I'm not sure there is a good rule of thumb for shock cord length.
If you believe "blow it out or blow it up " and drogueless recovery, then i think you need +5 times rocket length for both shock cords and lots of prayers. The length will compensate for the too large of charges and the shock involved at deployment. Without a drogue to keep the fin can above the payload, the long cord will cause extreme loads on the anchors when the main chute opens and stops while the fin can fall the full length of those cords and hits bottom very hard. This isn't usually an issue with smaller rockets, but as you get bigger and heavier it can bite you.
Watch your recovery. The longest part of the flight is usually the fall from apogee to main deployment. You can get a ballistic flight profile after the apogee charge opens the rocket. When the payload comes down point first and drags the fin can, it's ballistic. Maybe not as fast as if the rocket was together, but it's probably a lot faster then you designed for. When that happens, if the fin can doesn't hit and collapse the main after it opens, it drops to the end of the shock cords.

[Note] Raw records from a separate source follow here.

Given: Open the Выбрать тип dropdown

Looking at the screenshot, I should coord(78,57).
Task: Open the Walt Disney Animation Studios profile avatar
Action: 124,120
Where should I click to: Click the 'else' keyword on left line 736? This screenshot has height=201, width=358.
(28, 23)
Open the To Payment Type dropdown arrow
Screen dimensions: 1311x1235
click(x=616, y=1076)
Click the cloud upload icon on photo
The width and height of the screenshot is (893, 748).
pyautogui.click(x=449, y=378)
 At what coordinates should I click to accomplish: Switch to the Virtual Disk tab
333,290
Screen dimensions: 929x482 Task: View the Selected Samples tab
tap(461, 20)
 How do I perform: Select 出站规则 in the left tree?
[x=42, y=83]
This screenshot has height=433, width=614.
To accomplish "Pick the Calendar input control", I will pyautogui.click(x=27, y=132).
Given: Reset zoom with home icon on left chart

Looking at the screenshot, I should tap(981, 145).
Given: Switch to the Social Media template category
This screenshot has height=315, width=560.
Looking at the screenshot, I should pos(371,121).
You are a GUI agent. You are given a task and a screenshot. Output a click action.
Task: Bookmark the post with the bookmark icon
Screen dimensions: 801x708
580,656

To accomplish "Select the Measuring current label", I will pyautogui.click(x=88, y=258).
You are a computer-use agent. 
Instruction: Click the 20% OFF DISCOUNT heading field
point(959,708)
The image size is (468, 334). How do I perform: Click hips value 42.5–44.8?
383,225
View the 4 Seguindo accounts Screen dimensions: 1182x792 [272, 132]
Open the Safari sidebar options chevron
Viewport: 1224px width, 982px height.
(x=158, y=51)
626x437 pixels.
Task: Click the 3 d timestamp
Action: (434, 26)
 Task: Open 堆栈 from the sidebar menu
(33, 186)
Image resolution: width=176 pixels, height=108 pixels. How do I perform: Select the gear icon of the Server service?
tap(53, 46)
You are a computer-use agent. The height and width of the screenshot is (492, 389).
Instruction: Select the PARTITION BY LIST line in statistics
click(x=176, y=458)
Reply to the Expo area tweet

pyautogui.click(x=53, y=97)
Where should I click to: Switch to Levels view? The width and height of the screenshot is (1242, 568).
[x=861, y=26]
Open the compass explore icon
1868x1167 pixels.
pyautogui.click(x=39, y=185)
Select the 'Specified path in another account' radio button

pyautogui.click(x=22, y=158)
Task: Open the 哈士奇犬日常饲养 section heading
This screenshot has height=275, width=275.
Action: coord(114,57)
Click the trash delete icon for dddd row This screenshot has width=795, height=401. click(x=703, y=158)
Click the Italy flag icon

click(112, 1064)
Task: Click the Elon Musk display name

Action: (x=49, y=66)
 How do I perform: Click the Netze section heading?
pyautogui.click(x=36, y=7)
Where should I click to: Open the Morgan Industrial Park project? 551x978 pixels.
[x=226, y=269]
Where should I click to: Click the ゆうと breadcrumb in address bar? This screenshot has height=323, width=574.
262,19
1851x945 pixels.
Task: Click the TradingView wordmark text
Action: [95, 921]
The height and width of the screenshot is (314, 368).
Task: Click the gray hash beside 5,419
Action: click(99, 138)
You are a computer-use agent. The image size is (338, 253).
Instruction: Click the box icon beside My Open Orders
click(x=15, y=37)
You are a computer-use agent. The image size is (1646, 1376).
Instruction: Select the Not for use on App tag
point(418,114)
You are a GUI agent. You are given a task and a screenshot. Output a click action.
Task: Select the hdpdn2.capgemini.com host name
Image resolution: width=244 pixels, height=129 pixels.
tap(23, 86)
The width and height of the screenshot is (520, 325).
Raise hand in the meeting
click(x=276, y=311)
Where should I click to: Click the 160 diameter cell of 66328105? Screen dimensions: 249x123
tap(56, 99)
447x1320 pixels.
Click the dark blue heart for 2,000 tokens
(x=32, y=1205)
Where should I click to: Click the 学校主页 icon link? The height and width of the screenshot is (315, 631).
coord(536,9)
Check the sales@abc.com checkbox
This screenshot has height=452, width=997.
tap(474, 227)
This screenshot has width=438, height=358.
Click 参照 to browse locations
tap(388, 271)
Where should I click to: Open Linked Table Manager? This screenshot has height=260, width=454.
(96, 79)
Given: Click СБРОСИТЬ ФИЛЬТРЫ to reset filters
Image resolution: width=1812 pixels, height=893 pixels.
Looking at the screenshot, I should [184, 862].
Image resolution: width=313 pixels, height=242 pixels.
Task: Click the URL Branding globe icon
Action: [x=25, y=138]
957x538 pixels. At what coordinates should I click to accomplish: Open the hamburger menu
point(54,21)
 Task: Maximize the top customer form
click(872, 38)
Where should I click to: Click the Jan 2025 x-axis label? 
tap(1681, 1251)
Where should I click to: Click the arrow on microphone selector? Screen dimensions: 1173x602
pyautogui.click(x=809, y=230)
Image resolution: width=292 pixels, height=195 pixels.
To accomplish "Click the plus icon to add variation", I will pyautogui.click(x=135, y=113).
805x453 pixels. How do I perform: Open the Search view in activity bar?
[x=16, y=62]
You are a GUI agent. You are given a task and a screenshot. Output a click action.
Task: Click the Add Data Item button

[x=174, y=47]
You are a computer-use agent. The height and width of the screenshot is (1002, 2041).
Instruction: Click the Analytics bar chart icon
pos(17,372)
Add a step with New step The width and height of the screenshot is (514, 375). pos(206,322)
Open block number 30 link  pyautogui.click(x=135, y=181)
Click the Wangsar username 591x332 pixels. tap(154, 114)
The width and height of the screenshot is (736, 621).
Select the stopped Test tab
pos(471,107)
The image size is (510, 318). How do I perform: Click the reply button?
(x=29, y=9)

The longer the cords, the more the main slows while the fin can falls and the greater the difference in speed when the fin can finally hits the end of the cords. Of course when the main opens and the fin can doesn't foul the main or break off the cord when it hits bottom and everything comes down together, the LCO usually says "Great Flight", everyone claps and nobody pays any attention to the fact the flight was really a near miss.
If you use a reasonable apogee charge and a drogue chute to keep the payload above the fin can the whole way down, you can use shock cords that are 2 times the rocket length or less and not have any issues.
The idea of a cord length as long as the highest tree is kind of tongue in cheek and doesn't work most of the time. Every time I've landed in a tree, it's draped across the tree and the nose cone is just as high as the fin can. You would have to have a cord at least 2 times the tree height to have any chance of aiding recovery and that is only if it lands in a lone tree. If it's a cluster of trees or a woods, it just drapes across more trees and makes the whole recovery process tougher.
As you can see, my opinions on recovery don't follow the majority so take them any way you want.
Good luck and I hope you have lots of great flights.